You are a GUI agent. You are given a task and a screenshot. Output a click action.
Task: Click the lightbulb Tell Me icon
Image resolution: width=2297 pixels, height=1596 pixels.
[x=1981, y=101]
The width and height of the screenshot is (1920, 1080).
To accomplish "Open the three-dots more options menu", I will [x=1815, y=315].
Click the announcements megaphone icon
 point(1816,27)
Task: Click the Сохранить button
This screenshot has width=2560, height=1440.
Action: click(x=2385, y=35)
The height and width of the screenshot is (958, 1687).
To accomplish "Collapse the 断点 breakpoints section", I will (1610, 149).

What to work on:
An exact restatement of all the entries above is needed.

Completed task:
You are a GUI agent. You are given a task and a screenshot. Output a click action.
Task: Click the lightbulb Tell Me icon
Image resolution: width=2297 pixels, height=1596 pixels.
[x=1981, y=101]
The width and height of the screenshot is (1920, 1080).
To accomplish "Open the three-dots more options menu", I will [x=1815, y=315].
Click the announcements megaphone icon
 point(1816,27)
Task: Click the Сохранить button
This screenshot has width=2560, height=1440.
Action: click(x=2385, y=35)
The height and width of the screenshot is (958, 1687).
To accomplish "Collapse the 断点 breakpoints section", I will (1610, 149).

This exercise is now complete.